Il y a seulement trois ans, envisager de gréer une voile sur un cargo, d’équiper des porte-conteneurs d’un cerf-volant géant suscitait, au mieux, un léger sourire moqueur. « On était pris pour des farfelus », se souvient Nils Joyeux, fondateur de Zéphyr & Borée, la compagnie maritime nantaise. Aujourd’hui, des entreprises comme Manitou, Bénéteau, Renault, Ariane 6 ou Airbus ont choisi de mettre les voiles en équipant des navires d’un kite, d’ailes ou de voiles rigides en composite. « Dans cinq ans, ce sera une évidence.
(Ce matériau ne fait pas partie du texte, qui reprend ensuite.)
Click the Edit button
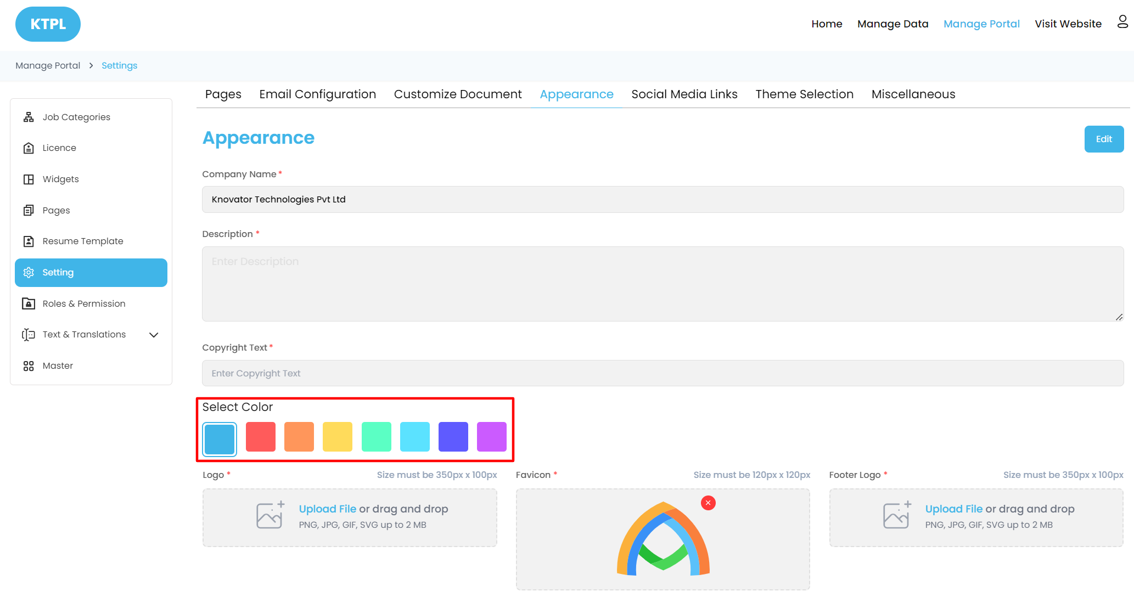Viewport: 1134px width, 597px height. coord(1103,139)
Tout le monde en voudra », prédit l’ancien officier de la marine marchande qui a créé Zéphyr & Borée il y a trois ans.

Mettre les voiles apparaît en effet comme l’une des alternatives les plus crédibles pour répondre à la réglementation sur le transport maritime qui vient tout juste de se durcir. Depuis le 1er janvier 2020, l’Organisation maritime internationale oblige l’ensemble des compagnies maritimes à réduire leurs émissions d’oxydes de soufre (limité à 0,5 % de teneur de soufre contre 3,5 % jusqu'ici ). Objectif : réduire la consommation du fioul lourd alors que le transport maritime serait responsable de près de la moitié de la consommation mondiale de ce carburant très polluant qui a un impact sur la qualité de l’air et sur les émissions de CO2. Aujourd’hui, le transport maritime représente 3 % des émissions mondiales de CO2, soit plus que le transport aérien, un taux qui pourrait être multiplié par cinq en 2050 si rien ne change, selon l’Institut supérieur d’économie maritime.
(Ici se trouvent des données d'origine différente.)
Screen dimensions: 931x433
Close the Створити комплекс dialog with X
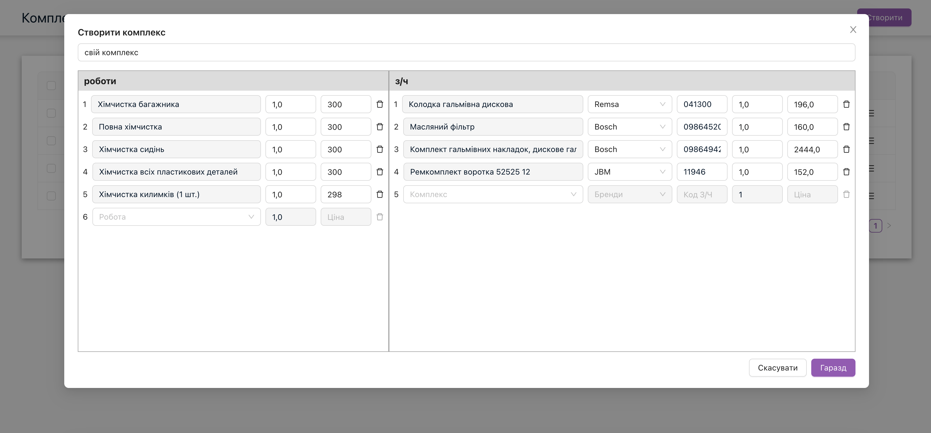pos(853,30)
Quelques armateurs ont anticipé ce changement de réglementation en virant de bord vers le fuel lourd allégé en soufre ou le gasoil. Certains ont choisi de s’équiper de scrubbers ou nettoyeurs de fumées et quelques-uns ont sauté le pas en carburant au gaz naturel liquéfié (GNL), une énergie fossile moins polluante que le charbon ou le fioul en matière d’émissions d’oxyde de soufre mais qui augmente les émissions de gaz à effet de serre. Suffisant pour rentrer dans la norme mais pas à la hauteur de l’exigence de l’Organisation maritime internationale de réduire la quantité de carbone émise d’au moins 40 % d’ici à 2030 et de 70 % d’ici 2050 par rapport à 2008.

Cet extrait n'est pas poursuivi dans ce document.